#### [Work order]
Could you transcribe exactly the lines below, from the line with "Tap the sheet drag handle bar" through the line with "Click the AirPlay icon in video controls", and nothing else, leaving out the pictures?

#### [Source data]
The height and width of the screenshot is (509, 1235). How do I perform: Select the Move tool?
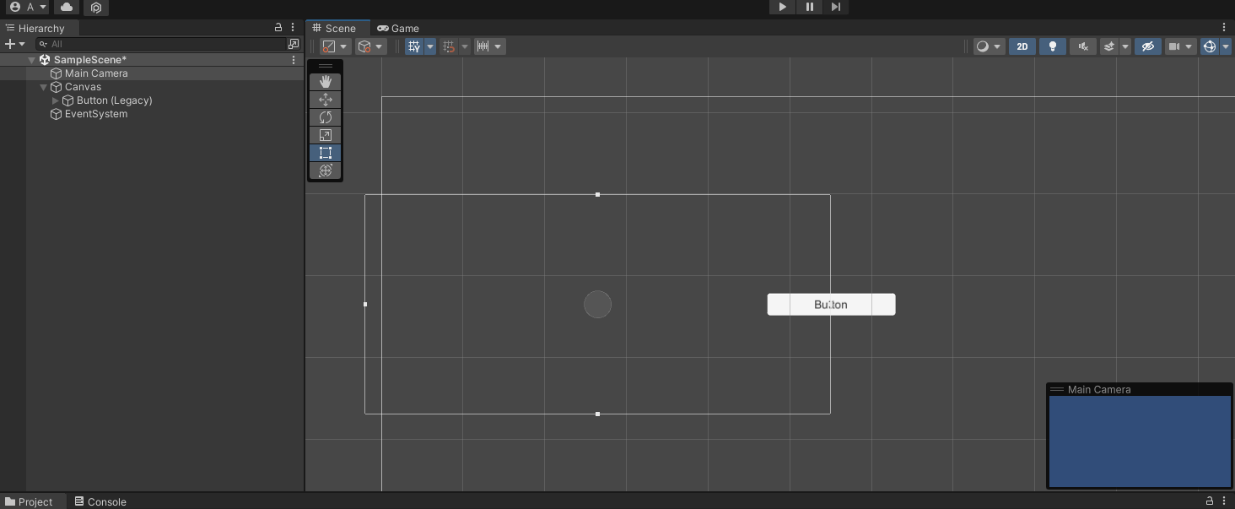click(x=325, y=100)
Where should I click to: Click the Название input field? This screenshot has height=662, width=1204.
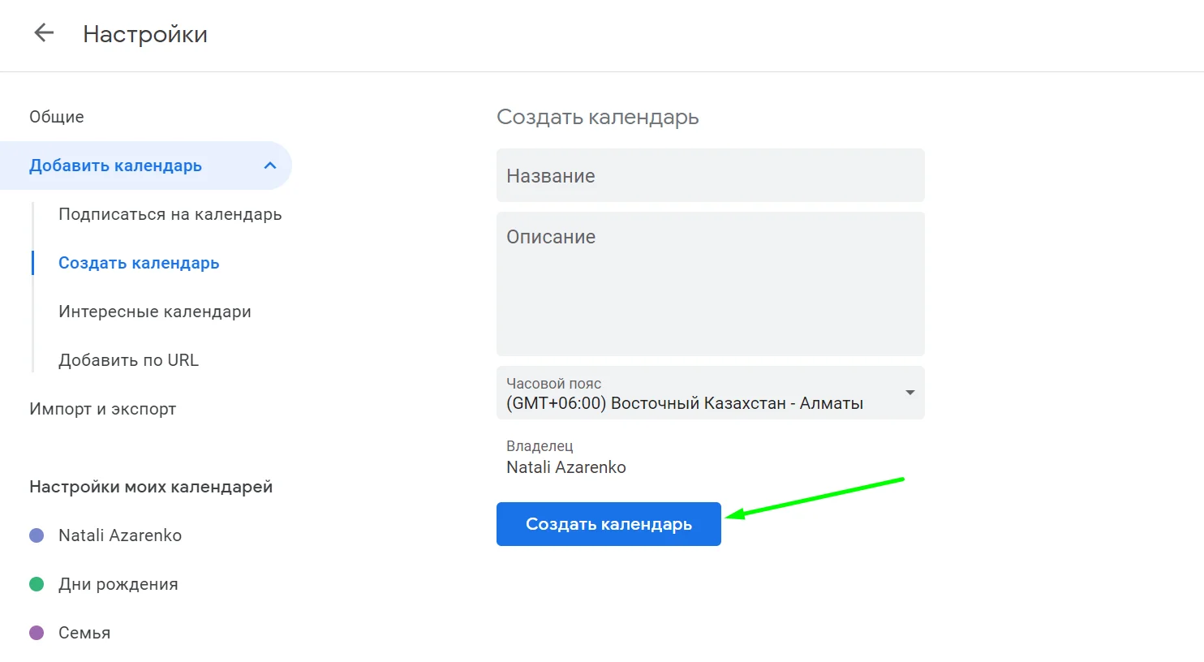click(x=710, y=175)
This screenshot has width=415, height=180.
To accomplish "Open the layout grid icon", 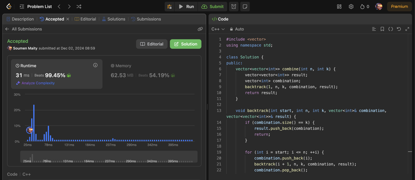I will point(339,7).
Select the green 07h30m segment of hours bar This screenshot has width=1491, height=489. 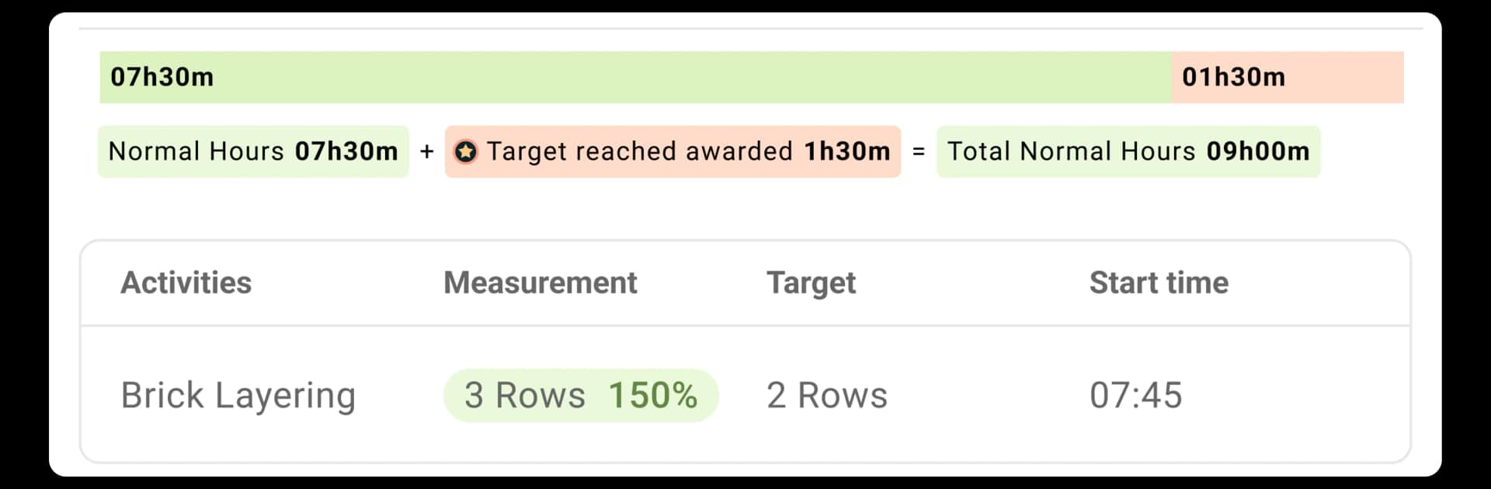pyautogui.click(x=635, y=78)
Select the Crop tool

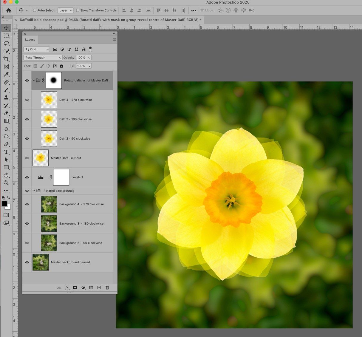(x=6, y=59)
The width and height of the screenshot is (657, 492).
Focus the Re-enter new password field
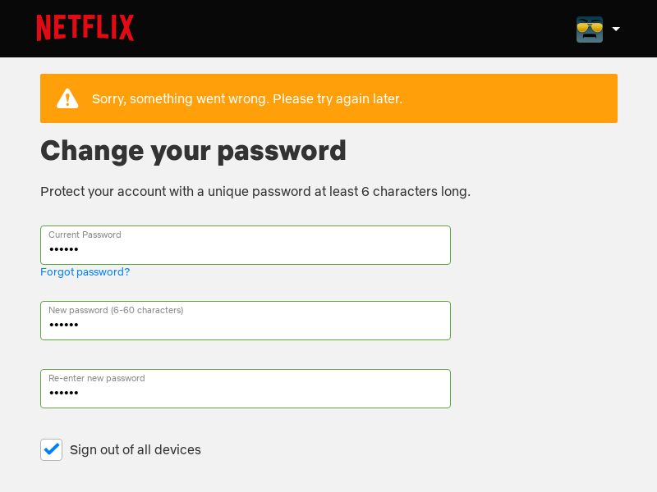246,389
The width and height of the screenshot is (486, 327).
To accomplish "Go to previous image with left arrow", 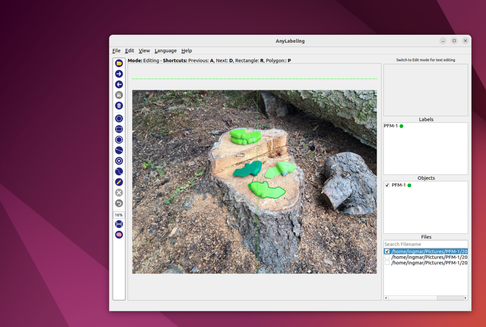I will [x=119, y=84].
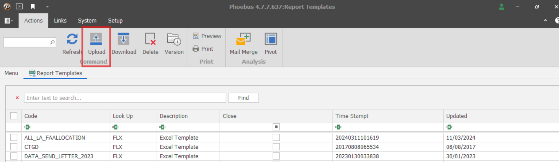
Task: Click the Enter text to search field
Action: pos(125,98)
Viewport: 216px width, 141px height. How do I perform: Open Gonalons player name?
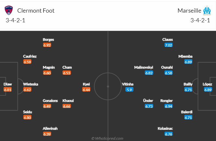coord(50,101)
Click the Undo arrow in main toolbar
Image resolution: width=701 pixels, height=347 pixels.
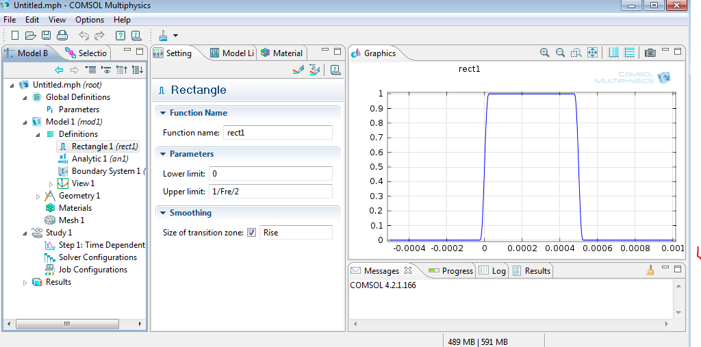[84, 36]
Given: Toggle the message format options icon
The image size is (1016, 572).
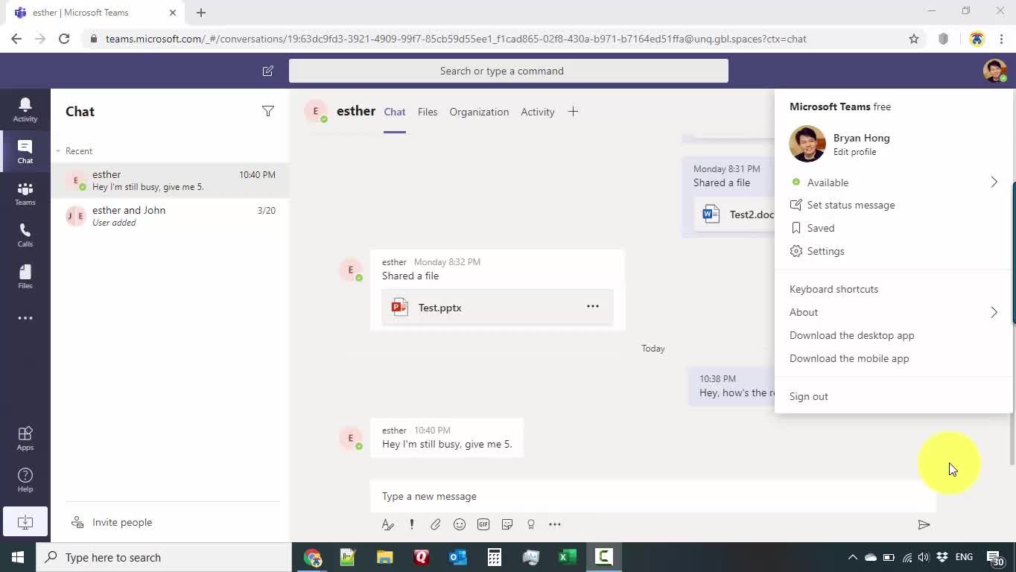Looking at the screenshot, I should click(387, 524).
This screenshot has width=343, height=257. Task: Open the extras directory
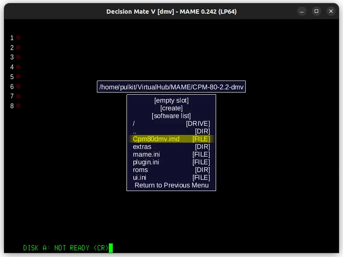click(171, 146)
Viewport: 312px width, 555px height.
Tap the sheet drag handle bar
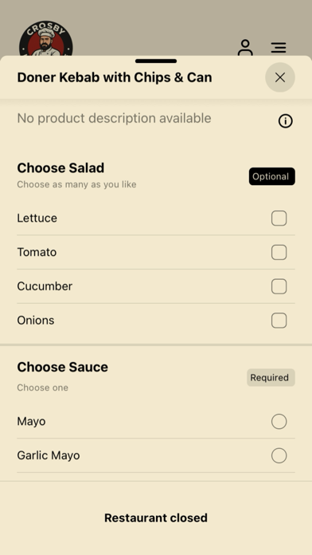point(156,61)
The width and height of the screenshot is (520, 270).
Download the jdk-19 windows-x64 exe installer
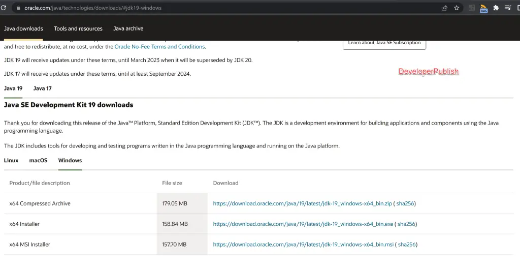click(x=303, y=224)
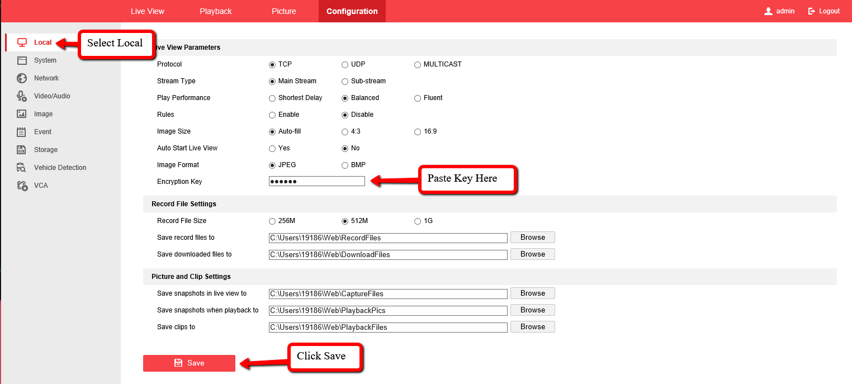Viewport: 852px width, 384px height.
Task: Open the Storage disk icon
Action: pyautogui.click(x=22, y=150)
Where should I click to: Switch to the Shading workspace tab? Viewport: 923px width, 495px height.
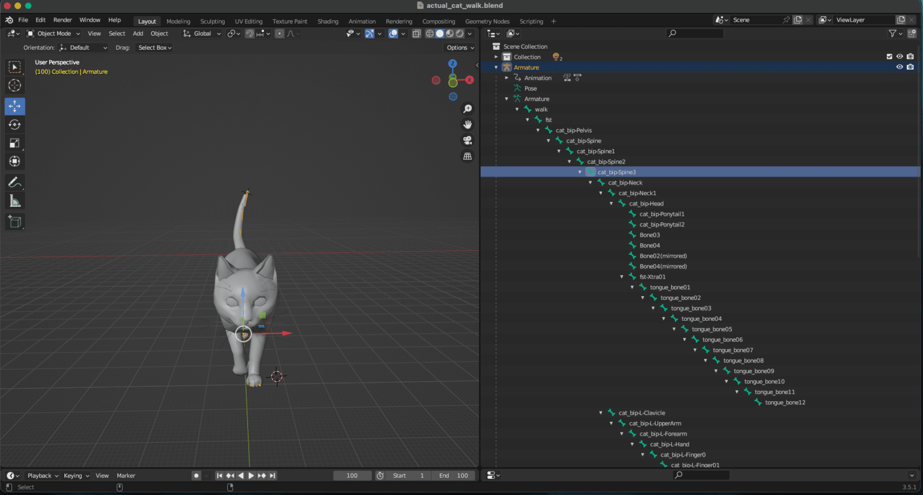tap(328, 21)
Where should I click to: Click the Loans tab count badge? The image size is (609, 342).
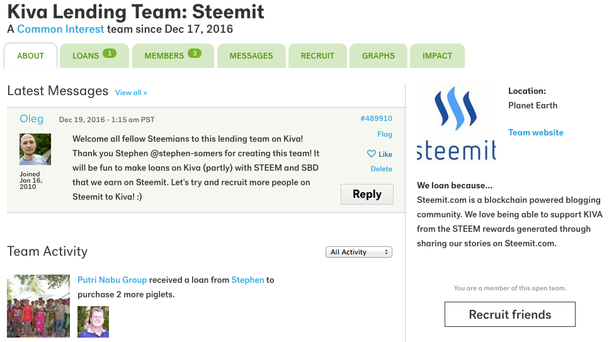(110, 54)
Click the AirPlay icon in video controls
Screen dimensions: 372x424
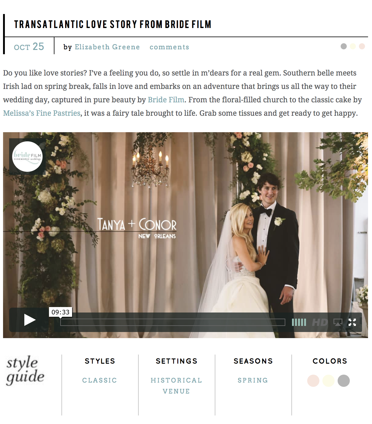338,322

#### [Your response]
Tap the sheet drag handle bar
point(156,61)
The width and height of the screenshot is (520, 270).
Download the jdk-19 windows-x64 exe installer
click(x=303, y=224)
Viewport: 852px width, 384px height.
Task: Open the Storage disk icon
Action: pyautogui.click(x=22, y=150)
Where should I click to: Switch to the Shading workspace tab? Viewport: 923px width, 495px height.
tap(328, 21)
Where should I click to: Click the Loans tab count badge? The image size is (609, 342).
(110, 54)
Click the AirPlay icon in video controls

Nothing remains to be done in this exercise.